Hi all, thanks for making this amazing project for...
# prefect-community
Hi all, thanks for making this amazing project for the world. A quick intro: I work at a computer vision company that works with Giga-pixel images and I am doing preliminary investigation for tools that can manage our machine learning workflows. Prefect looks very interesting. A question --- is there a web page where I can better understand the current level of adoption "in production systems" for Prefect? I read a couple blogposts from early users and (presumably) customers. That said, I wonder if there's one that'd give a more holistic, up-to-date view. Thank you.
Hi @dh! We have some materials in the works, but let me ask the team to see if we have any resources we can share more immediately! 🙂
Looks like we are very close to wrapping up our first case study! We'll reach out as soon as we can share it with you!
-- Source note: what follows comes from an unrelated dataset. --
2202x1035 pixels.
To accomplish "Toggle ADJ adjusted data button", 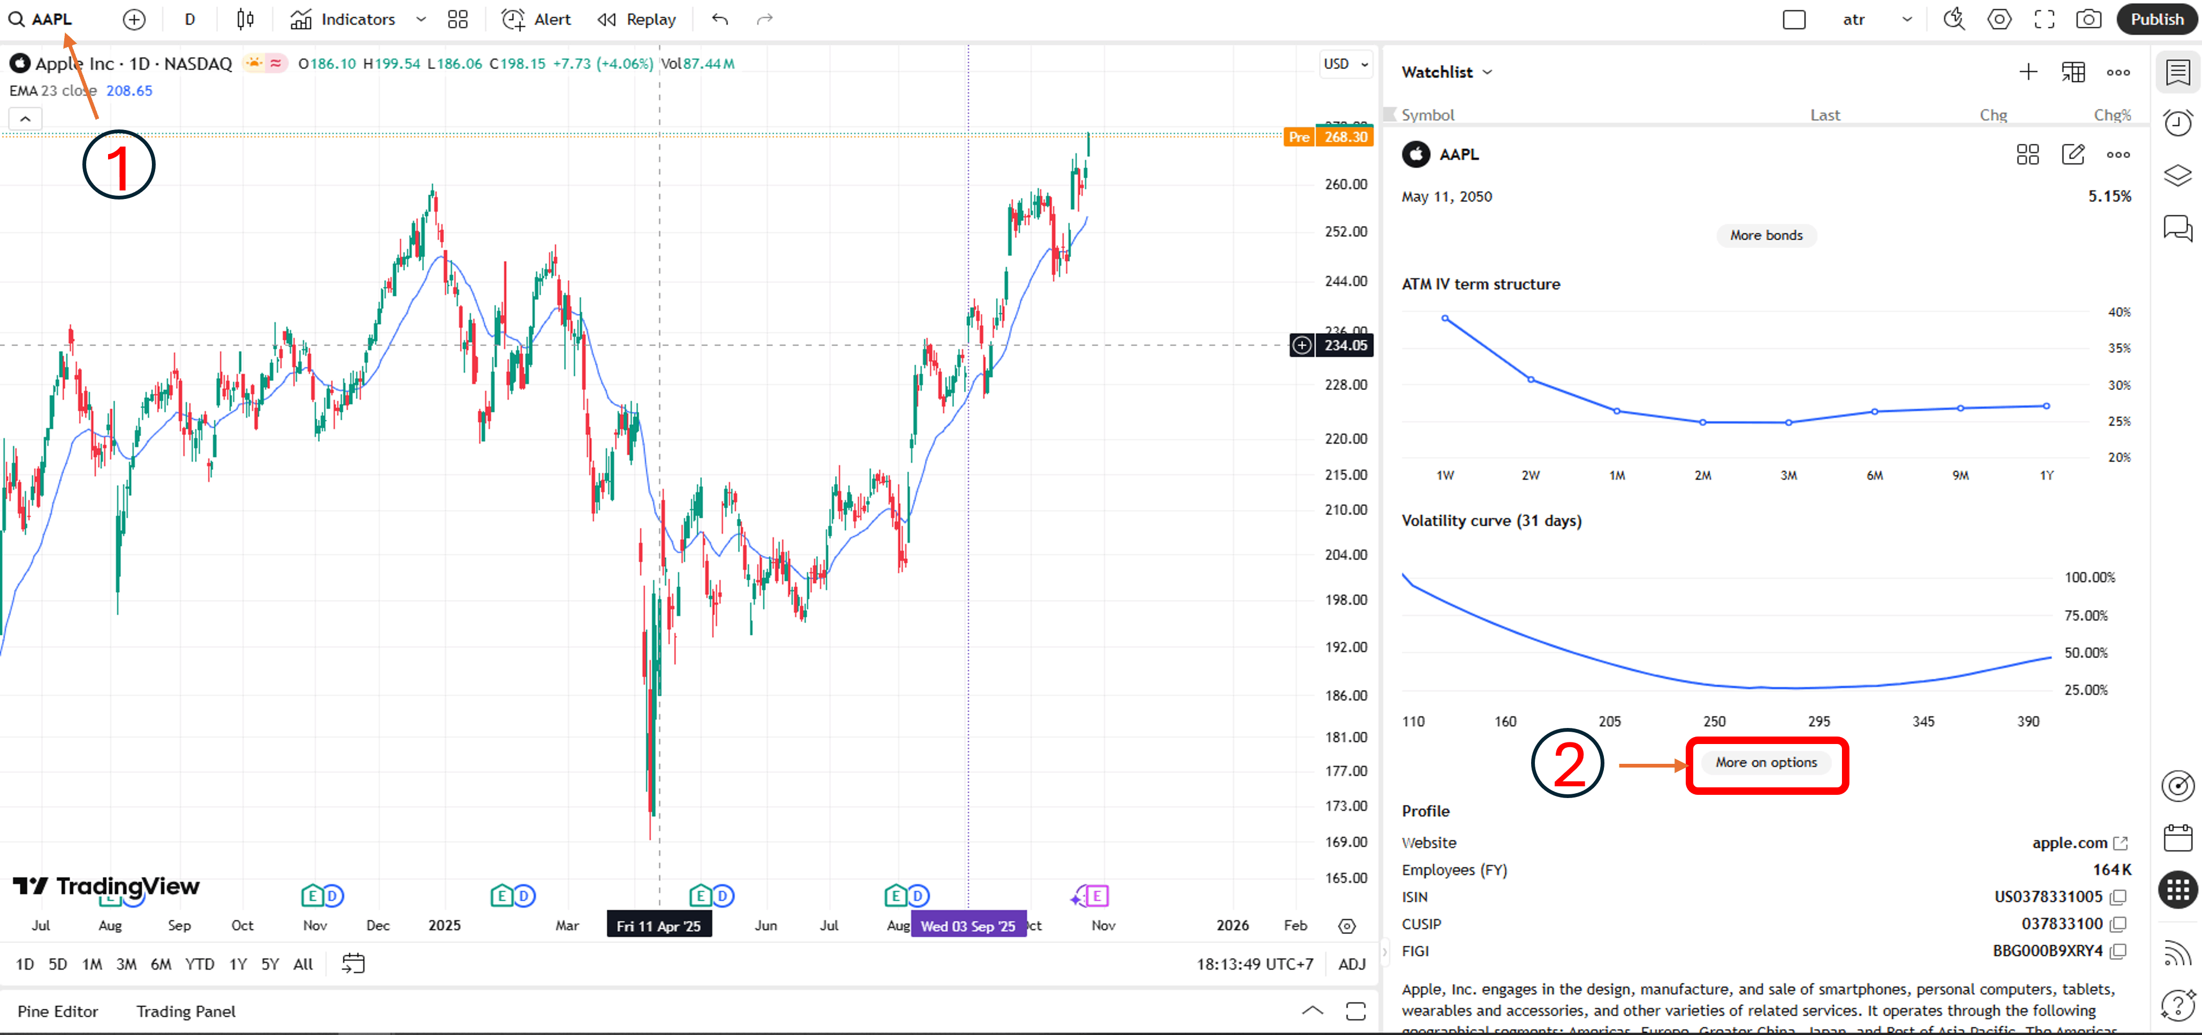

Thank you @Zachary Hughes. That would be lovely.
Hi @dh, we've been a long-time user of Prefect for machine learning pipelines and have been running them in production for 9 months. If I can answer any questions, feel free to post here or DM me any time.
Hi @Joe Schmid Thank you so much for being willing to share. For context, we have a hybrid infrastructure where training happens exclusively on-prem (Nvidia DGX-1 system) with datasets size 10-100 TeraBytes each and CI/CD + deployment lives on the AWS ecosystem (namely, aws EKS). With this said, may I ask a few questions. Any advice would be super useful. 1. is your entire ML pipeline living on Cloud ecosystem completely? If you have any portion on-prem, could you shed light on any challenges / takeaways you had integrating Prefect? 2. does your training pipeline use multi-node/host “and” multi-GPU training? If you’re using Dask executor for managing your cluster, could you share any takeaways/challenges you faced using Prefect+Dask?
please let me know if you or anyone else needs more context.
@dh for 1. we are primarily using Cloud (EKS also and some Fargate more recently). The only "on premise" we do is local development on data scientists and data engineers laptops. However, Prefect's pluggable executors and environments make that pretty easy, e.g. a Flow doesn't care if it's using DaskExecutor on a large Dask cluster in the Cloud or just running locally in-process.
@dh for 2. we definitely do a lot of multi-node Dask clusters in the Cloud. We'll run experiments on 100 node Dask clusters using EKS. We have done multi-GPU training and part of our pipeline at the moment needs Dask workers with high memory (128GB or 256GB) -- Prefect's ability to tag tasks with Dask resource tags works incredibly well for those, i.e. this task has to run on Dask worker with a GPU or a high memory worker, etc.
Main issues with getting that all working aren't related to Prefect, just the usual Cloud resource configuration stuff. For folks that haven't worked with k8s, EKS, etc. it can be a fairly high bar to learn all of that to get a distributed Dask cluster running in the Cloud, but it sounds like you're already quite familiar with those technologies so I suspect you'll have a fairy easy time.
We've found the Prefect team and community to be incredibly supportive and helpful, and the same for the Dask community. Prefect + Dask has been a huge win for us for machine learning on complex healthcare data sets. (Should be a case study coming out soon that @Zachary Hughes mentioned above.)
@Joe Schmid Thank you Joe for sharing fantastic advice. It’s relieving to hear there wasn’t a big hurdle you encountered while using Prefect in cloud / local environment. Our on-prem HPC resources are managed by SLURM which Dask seems to have an adapter for [1]. Looks like we will make some interesting use case for Prefect and Dask. I did not know about tagging and worker resources --- thanks for sharing. Regarding setting up the k8s stuff, I must say it has not been a smooth journey. :-) [1]: https://docs.dask.org/en/latest/setup/hpc.html
Thank you once again!
@dh Glad it was helpful -- feel free to ask more questions any time.
Regarding setting up the k8s stuff, I must say it has not been a smooth journey. 🙂
I'm right there with you. Now that we're up and running it's great, but it wasn't the easiest process getting to this point.
Our on-prem HPC resources are managed by SLURM which Dask seems to have an adapter for [1]
Yes, Dask has very good support for running on HPCs and my sense is that SLURM is one of the more popular resource managers. While I don't have direct experience of running Prefect & Dask on an HPC, I suspect you'll have a good experience, with good docs & a large community of Dask users on HPCs.
awesome. Definitely, once I start integrating prefect+dask for PoC on our system, I will share more!